Exercise instructions: Copy out, word for word, the whole forum post below about naming OSGi commons modules and packages.

Source document:
+++
We're doing a big project on OSGi and adding some commons modules. There's some discussion about naming the artifact.
So, one possibility when naming the module is for example:
cmns-definitions (for common definitions), another is cmns-definition, still another is cmns-def. This has some effect also on the package name. Now it's
xx.xxx.xxx.xxx.xxx.commons.definitions, if changing to cmns-def it would be xx.xxx.xxx.xxx.xxx.commons.def.
Inside this package will be classes like enums and other definitions to be used throughout the system.
I personally lean to cmns-definitions since there's not only 1 definition inside the package. Other people point out that java.util doesn't have only 1 utility there for example. Still, java.util is an abbreviation for me. It can mean java utility or java utilities. Same thing happens with commons-lang.
How would you name the package? Why would you choose this name?
cmns-definitions
cmns-definition
cmns-def
Bonus question: How to name something like cmns-exceptions? That's how I name it. Would you name it cmns-xcpt?
Ă‹DIT:
I'm throwing in my own thoughts on this in the hope of being either confirmed or contradicted. If you can, please do.
According to what I think, the background reason why you name something is to make it easier to understand what's inside it. Or, according to Peter Kriens, to make it easy to remember and being able to automate processes via patterns. Both are valid arguments.
My reasoning is as follows in terms of pattern:
1) When a substantivation occurs and it's well known in the industry, follow it on your naming.
+++
Data records:
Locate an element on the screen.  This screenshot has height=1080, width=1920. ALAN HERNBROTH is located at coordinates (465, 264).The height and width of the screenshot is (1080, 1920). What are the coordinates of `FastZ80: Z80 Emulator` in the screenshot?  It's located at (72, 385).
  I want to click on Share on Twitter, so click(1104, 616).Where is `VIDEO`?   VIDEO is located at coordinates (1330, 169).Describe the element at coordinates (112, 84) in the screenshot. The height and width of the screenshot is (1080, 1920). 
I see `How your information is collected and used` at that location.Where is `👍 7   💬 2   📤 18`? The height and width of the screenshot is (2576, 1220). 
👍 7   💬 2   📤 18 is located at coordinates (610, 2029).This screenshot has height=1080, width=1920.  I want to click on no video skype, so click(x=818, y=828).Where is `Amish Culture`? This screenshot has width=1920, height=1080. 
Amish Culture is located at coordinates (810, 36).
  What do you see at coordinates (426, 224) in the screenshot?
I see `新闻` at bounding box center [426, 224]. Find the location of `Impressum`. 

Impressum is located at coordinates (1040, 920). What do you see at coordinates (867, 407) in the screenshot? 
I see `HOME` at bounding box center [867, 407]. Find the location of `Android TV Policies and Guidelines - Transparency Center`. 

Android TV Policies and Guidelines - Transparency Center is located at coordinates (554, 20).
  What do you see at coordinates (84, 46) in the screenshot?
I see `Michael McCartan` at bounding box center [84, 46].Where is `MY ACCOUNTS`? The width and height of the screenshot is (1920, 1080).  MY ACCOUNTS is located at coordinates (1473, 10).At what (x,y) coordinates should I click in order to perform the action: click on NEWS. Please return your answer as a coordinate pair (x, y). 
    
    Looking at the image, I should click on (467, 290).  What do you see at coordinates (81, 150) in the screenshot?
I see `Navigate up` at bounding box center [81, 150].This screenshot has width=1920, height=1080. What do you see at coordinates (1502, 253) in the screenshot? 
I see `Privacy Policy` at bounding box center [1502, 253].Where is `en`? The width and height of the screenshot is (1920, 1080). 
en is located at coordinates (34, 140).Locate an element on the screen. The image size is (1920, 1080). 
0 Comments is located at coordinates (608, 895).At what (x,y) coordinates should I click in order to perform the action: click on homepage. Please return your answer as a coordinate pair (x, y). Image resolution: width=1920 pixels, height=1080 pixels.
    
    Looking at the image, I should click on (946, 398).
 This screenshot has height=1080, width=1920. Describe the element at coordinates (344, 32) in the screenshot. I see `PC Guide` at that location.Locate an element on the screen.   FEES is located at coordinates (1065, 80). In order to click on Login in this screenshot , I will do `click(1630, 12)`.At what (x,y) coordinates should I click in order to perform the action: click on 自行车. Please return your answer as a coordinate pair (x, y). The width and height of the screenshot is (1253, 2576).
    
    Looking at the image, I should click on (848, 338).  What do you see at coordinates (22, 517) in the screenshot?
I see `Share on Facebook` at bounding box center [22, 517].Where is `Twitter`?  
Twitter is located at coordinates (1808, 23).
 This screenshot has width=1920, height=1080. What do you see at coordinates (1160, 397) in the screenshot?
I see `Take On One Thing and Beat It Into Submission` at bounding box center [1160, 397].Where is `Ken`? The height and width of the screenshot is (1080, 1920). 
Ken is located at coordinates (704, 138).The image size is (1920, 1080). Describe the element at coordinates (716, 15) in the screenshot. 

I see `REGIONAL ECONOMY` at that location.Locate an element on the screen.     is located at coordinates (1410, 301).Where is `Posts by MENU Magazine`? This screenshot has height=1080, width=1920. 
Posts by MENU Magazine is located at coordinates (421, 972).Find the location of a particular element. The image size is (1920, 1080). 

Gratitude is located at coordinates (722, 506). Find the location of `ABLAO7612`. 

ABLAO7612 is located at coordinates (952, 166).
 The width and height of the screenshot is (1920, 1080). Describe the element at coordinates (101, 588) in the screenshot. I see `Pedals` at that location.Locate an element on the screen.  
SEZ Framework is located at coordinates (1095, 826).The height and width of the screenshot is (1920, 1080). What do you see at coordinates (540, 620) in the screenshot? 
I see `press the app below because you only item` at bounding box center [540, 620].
+++
Result of the exercise:
We're doing a big project on OSGi and adding some commons modules. There's some discussion about naming the artifact.
So, one possibility when naming the module is for example:
cmns-definitions (for common definitions), another is cmns-definition, still another is cmns-def. This has some effect also on the package name. Now it's
xx.xxx.xxx.xxx.xxx.commons.definitions, if changing to cmns-def it would be xx.xxx.xxx.xxx.xxx.commons.def.
Inside this package will be classes like enums and other definitions to be used throughout the system.
I personally lean to cmns-definitions since there's not only 1 definition inside the package. Other people point out that java.util doesn't have only 1 utility there for example. Still, java.util is an abbreviation for me. It can mean java utility or java utilities. Same thing happens with commons-lang.
How would you name the package? Why would you choose this name?
cmns-definitions
cmns-definition
cmns-def
Bonus question: How to name something like cmns-exceptions? That's how I name it. Would you name it cmns-xcpt?
Ă‹DIT:
I'm throwing in my own thoughts on this in the hope of being either confirmed or contradicted. If you can, please do.
According to what I think, the background reason why you name something is to make it easier to understand what's inside it. Or, according to Peter Kriens, to make it easy to remember and being able to automate processes via patterns. Both are valid arguments.
My reasoning is as follows in terms of pattern:
1) When a substantivation occurs and it's well known in the industry, follow it on your naming.